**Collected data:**
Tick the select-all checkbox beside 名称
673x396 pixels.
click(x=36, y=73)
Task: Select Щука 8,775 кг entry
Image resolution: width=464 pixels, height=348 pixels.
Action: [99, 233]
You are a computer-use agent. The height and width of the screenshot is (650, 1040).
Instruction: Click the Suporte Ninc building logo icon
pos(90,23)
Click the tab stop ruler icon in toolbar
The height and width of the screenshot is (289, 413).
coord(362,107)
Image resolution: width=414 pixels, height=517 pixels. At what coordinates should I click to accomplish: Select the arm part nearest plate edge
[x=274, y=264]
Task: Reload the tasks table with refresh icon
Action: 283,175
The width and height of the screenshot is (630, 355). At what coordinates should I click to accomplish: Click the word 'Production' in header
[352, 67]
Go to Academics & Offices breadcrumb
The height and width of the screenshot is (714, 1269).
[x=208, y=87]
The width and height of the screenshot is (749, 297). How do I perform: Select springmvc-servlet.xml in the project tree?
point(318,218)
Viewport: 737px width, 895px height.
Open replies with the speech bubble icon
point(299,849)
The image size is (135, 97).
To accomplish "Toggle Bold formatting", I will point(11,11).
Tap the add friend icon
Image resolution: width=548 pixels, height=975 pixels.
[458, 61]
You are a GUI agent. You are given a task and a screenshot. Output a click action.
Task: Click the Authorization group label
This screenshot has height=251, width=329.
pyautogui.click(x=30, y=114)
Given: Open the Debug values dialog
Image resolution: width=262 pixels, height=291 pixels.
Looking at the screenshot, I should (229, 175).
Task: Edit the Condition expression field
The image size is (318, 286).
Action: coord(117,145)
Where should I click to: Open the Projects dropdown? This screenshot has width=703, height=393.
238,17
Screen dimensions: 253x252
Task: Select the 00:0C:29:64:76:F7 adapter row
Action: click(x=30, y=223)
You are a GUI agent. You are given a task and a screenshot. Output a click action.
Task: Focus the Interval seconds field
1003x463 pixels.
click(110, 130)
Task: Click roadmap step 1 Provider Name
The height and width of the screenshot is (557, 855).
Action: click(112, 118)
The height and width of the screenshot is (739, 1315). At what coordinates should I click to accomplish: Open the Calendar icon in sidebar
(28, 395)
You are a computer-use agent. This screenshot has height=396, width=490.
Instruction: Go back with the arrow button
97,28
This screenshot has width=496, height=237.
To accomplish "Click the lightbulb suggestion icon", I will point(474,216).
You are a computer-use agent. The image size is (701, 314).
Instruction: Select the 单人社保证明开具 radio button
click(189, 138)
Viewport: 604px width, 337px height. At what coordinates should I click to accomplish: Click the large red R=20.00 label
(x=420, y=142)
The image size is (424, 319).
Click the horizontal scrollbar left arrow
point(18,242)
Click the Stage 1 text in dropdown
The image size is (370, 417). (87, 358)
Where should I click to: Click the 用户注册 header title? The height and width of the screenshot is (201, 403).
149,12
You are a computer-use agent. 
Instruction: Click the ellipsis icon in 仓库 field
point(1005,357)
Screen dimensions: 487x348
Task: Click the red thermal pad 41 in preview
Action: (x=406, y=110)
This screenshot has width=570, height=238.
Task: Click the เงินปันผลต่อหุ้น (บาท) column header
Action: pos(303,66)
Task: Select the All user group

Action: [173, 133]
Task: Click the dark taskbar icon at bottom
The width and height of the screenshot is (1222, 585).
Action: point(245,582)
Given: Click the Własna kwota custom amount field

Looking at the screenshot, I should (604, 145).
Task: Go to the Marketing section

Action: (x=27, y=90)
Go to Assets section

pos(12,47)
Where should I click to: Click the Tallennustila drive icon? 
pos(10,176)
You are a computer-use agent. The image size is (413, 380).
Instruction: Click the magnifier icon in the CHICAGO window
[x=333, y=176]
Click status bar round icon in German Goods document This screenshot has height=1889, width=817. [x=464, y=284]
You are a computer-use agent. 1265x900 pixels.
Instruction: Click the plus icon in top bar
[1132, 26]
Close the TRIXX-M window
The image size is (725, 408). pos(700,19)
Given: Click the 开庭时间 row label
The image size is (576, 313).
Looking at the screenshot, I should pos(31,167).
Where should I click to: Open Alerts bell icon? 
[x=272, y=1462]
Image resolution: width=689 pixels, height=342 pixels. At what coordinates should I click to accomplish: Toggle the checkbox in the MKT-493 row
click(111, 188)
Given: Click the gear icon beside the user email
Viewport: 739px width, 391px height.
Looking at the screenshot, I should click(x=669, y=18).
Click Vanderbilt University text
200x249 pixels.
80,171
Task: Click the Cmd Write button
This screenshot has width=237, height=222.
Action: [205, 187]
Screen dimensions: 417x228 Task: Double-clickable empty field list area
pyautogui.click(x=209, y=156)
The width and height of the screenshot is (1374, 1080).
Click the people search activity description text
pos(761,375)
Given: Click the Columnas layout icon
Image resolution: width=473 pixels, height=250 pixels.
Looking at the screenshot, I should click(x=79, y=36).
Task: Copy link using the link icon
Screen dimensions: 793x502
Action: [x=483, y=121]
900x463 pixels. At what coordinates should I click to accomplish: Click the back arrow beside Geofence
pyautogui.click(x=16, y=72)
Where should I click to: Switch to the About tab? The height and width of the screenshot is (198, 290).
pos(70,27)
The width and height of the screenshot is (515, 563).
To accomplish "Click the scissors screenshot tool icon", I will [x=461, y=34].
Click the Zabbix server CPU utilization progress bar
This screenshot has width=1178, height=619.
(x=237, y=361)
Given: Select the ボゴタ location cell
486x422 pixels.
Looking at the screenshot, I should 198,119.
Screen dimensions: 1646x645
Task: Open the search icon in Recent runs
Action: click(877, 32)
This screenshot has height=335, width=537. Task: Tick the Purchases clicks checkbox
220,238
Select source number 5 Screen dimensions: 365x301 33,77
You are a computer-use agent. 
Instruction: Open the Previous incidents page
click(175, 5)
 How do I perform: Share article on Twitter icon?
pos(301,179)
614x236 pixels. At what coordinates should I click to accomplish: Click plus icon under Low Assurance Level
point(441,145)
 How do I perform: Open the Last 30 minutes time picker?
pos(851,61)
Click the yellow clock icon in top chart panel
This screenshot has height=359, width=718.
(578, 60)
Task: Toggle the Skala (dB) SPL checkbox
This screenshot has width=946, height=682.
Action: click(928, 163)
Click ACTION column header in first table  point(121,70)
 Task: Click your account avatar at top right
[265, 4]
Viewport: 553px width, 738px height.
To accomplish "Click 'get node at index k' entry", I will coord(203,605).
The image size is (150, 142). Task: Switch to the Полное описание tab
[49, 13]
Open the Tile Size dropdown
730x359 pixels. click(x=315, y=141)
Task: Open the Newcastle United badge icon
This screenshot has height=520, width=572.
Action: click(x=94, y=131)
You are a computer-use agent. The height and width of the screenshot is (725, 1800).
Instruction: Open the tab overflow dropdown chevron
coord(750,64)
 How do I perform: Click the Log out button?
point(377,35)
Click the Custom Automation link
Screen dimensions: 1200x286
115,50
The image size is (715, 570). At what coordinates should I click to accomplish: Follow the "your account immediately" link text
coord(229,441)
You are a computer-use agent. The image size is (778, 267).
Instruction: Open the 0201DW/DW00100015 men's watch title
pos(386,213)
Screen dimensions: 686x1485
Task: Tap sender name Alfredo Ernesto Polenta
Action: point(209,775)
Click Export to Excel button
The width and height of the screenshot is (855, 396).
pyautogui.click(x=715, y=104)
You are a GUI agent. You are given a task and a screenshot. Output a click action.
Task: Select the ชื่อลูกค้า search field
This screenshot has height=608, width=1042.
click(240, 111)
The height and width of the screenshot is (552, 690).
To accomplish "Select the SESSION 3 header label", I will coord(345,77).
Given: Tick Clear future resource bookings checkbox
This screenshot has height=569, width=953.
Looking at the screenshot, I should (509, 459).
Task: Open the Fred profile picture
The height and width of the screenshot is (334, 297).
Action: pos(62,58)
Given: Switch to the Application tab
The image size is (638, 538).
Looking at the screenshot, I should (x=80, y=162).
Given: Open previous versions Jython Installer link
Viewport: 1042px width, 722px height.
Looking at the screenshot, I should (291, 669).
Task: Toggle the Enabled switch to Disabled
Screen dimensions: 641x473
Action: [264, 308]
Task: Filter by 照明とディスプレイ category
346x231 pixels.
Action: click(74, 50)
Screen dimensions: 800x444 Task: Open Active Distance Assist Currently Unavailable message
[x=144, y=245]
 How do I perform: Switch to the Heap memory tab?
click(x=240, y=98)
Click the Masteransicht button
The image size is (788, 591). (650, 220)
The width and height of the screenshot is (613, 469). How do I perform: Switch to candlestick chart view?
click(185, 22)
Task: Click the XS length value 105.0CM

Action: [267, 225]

**WORK INSTRUCTIONS:**
Reproduce exactly the section above that begins at the line containing "Given: Click the Columnas layout icon" and ends at the line containing "The width and height of the screenshot is (515, 563).", leaving out all other lines.

**RESPONSE BOX:**
Given: Click the Columnas layout icon
Image resolution: width=473 pixels, height=250 pixels.
Looking at the screenshot, I should click(x=79, y=36).
Task: Copy link using the link icon
Screen dimensions: 793x502
Action: [x=483, y=121]
900x463 pixels. At what coordinates should I click to accomplish: Click the back arrow beside Geofence
pyautogui.click(x=16, y=72)
Where should I click to: Switch to the About tab? The height and width of the screenshot is (198, 290).
pos(70,27)
The width and height of the screenshot is (515, 563).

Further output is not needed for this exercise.